Une enquête policière sans doute prétexte à observation des profondeurs et des méandres de l'âme humaine. Un film qui réserve un suspense jusqu'au bout. L'une des meilleures sorties de la saison qui démarre. Les acteurs sont parfaits.
Donc, si je prends le couloir sur ma droite je serai obligé de faire le tour de la salle en passant devant tout le monde et je vais me faire remarquer, c'est gênant... Autre stratégie pour quitter la salle en douce, traverser l'allée où je me suis installé, c'est long mais direct... problème : je suis tout au fond de l'allée et comme il y a peu d'espace je vais déranger tous mes voisins pour gagner l'autre rive ! Je suis donc pris au piège et je dois supporter ce film sans queue ni tête jusqu'au générique de fin... on ne m'y reprendra plus :(
Loin d'être du même niveau que Mademoiselle ( mais nettement mieux que Old boy). Même si la mise en scène est très belle et les acteurs au top, ça traîne en longueur...Trop porte aux nues du coup petite déception
C'était nul de chez nul !! Des longueurs en veux-tu, en voilà et un scénario qui ne vole pas très haut. Un policier qui ne fait pas son job car attiré par une "suspecte" dans deux crimes...c'est fort, non ? En tout cas je me suis ennuyée et j'ai vraiment failli partir avant la fin, ce qui aurait été dommage puisque suicide il y a...

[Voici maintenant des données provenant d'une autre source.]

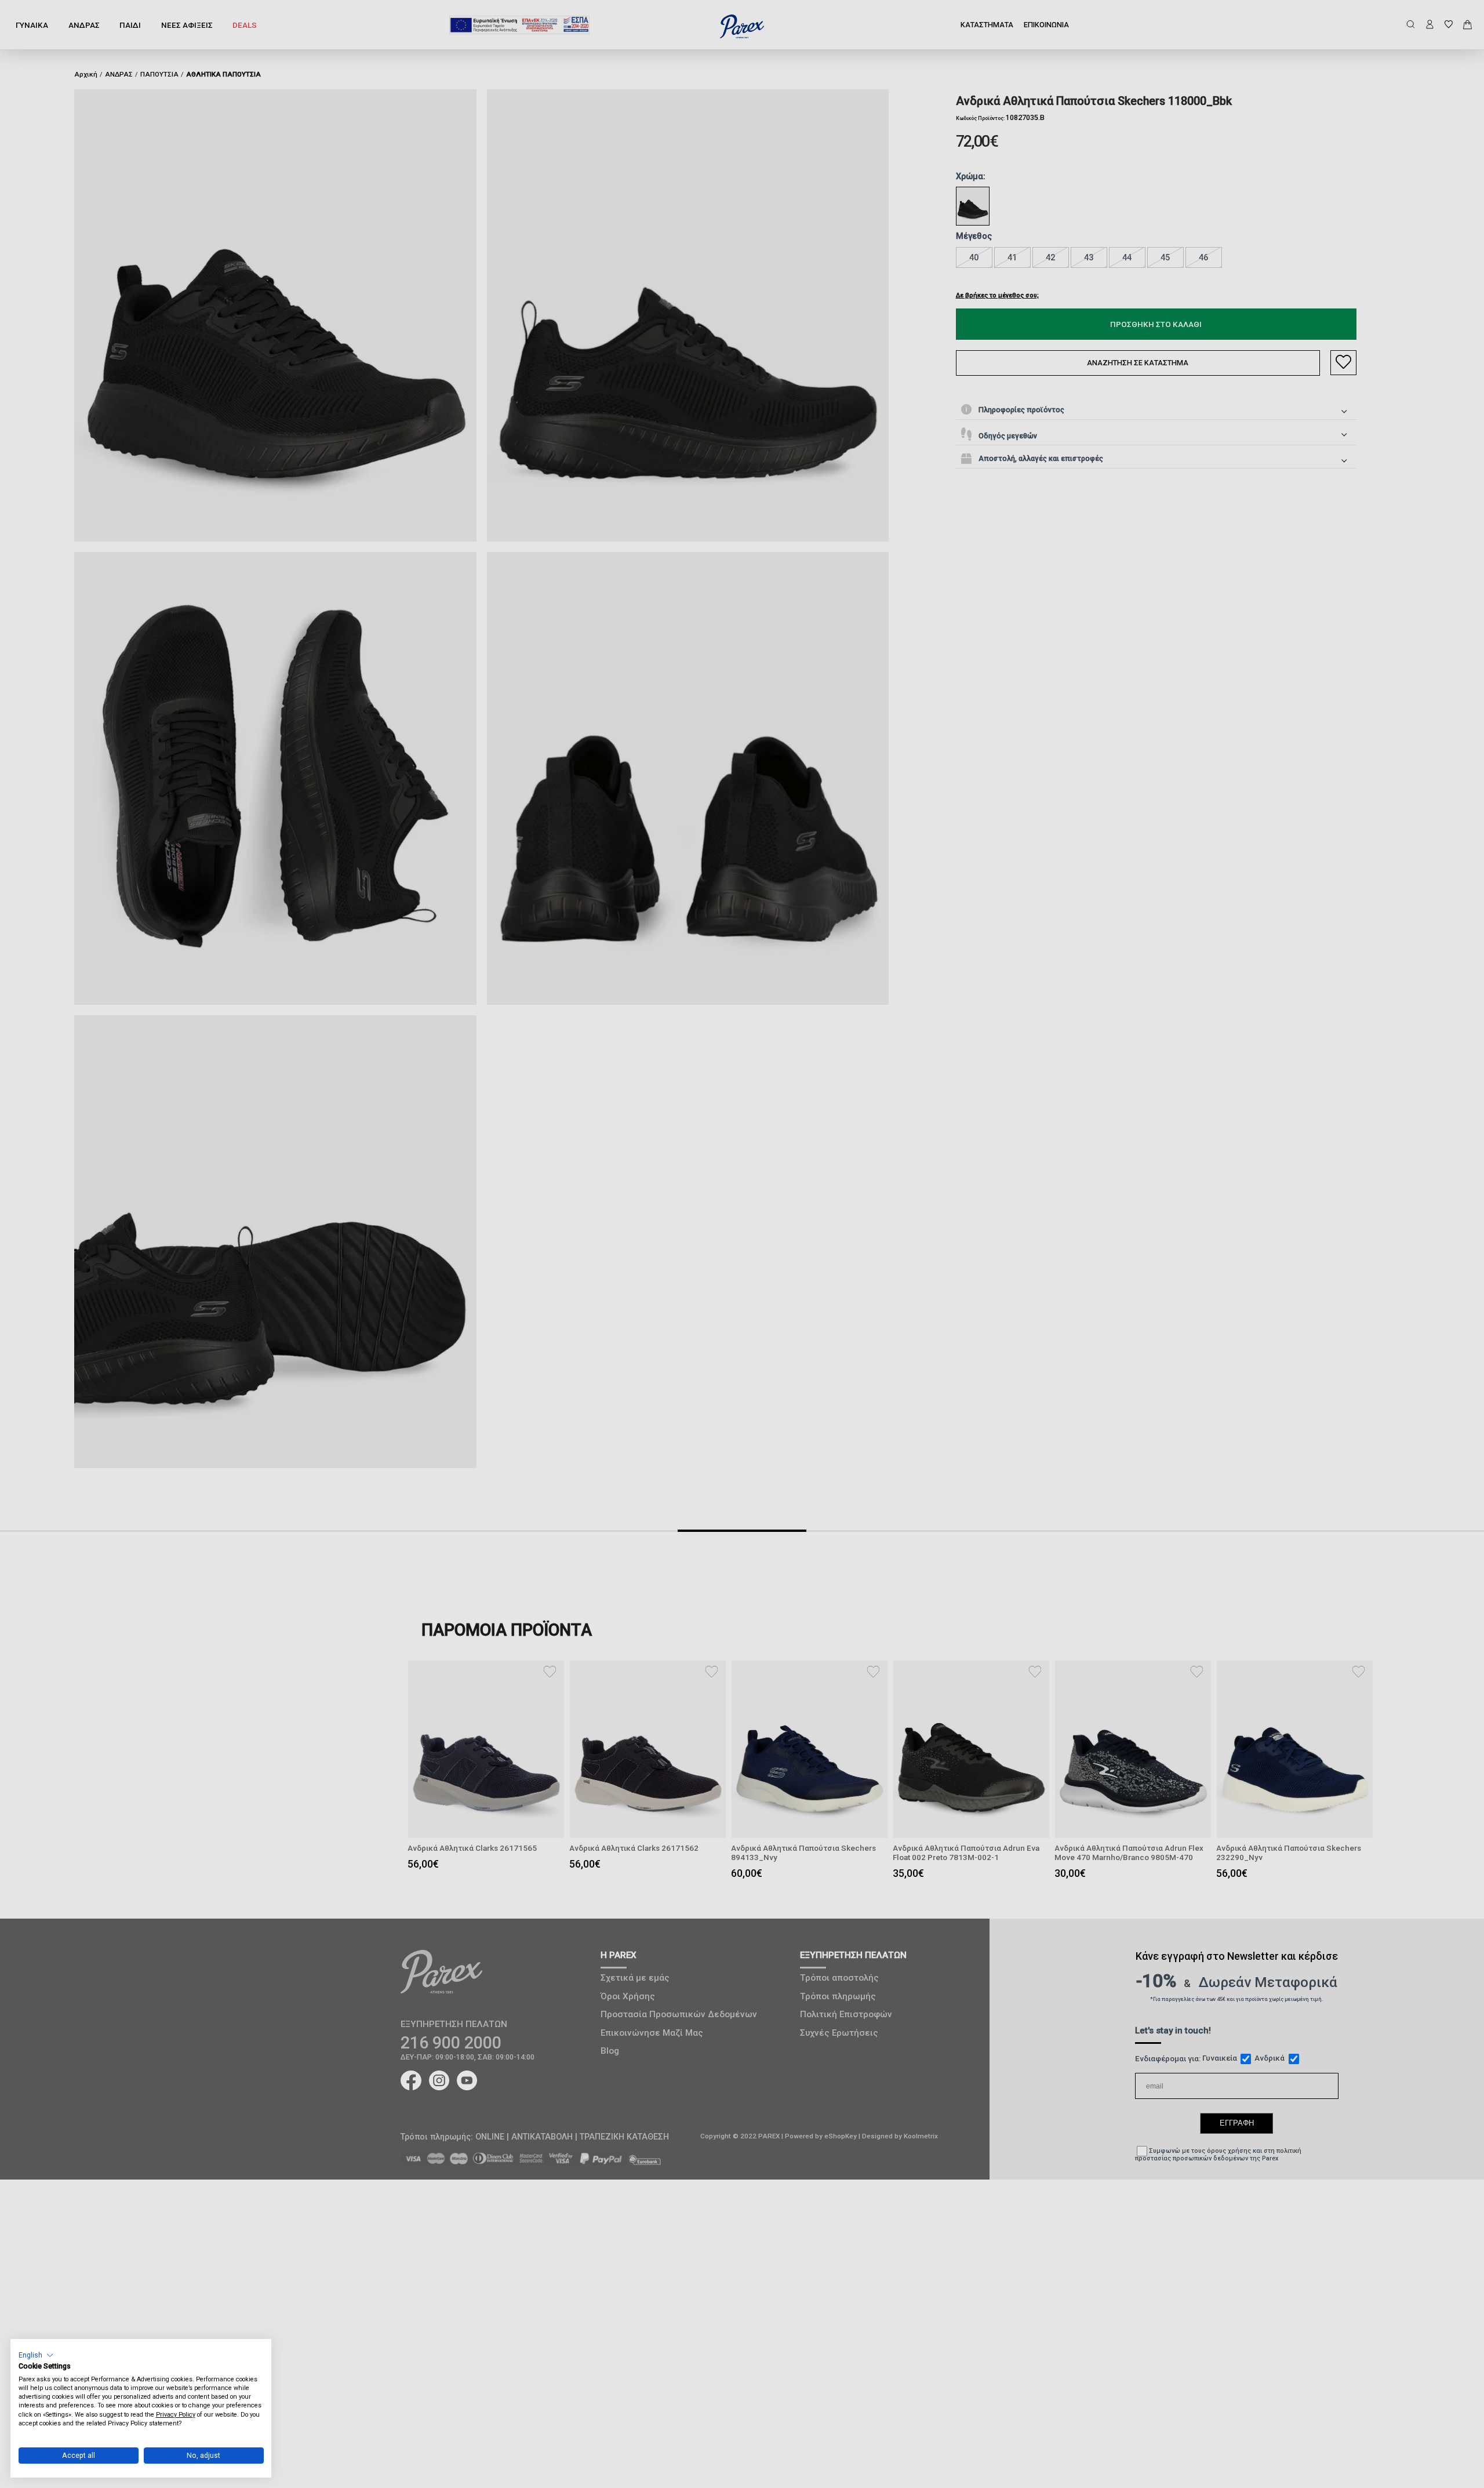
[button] (36, 2355)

Histoire d'enquêtes et d'obsessions, Park Chan-Wook nous propose une mise en scène soignée, mais pour un film au déroulé trop souvent déroutant et exagérément complexe pour nous embarquer réellement dans ce récit de plus de 2h.
Ou à trop vouloir en faire un exercice de style, on en perd la véracité des sentiments.
Un thriller romantico-policier qui pourrait être très bien si la mise en scène n’etait pas aussi démonstrativement léchée, parfaite, disant ”regardez comme c’est brillamment réalisé” et faisant ainsi du film un exercice de style trop froid et dénué d’émotion.
En fait j'ai confondu je pensais que c'était un film japonais dont j'adore le cinéma et pour le coup j'ai trouvé le film lent et ennuyeux et du mal à comprendre et rentrer dedans
film très travaillé, mais longuet et franchement abscons. Je ne me suis pas franchement ennuyé, mais j'ai eu beaucoup de mal à rentrer dans cette histoire de passion tortueuse et destructrice. Ce film a des qualités mais n'est pas indispensable.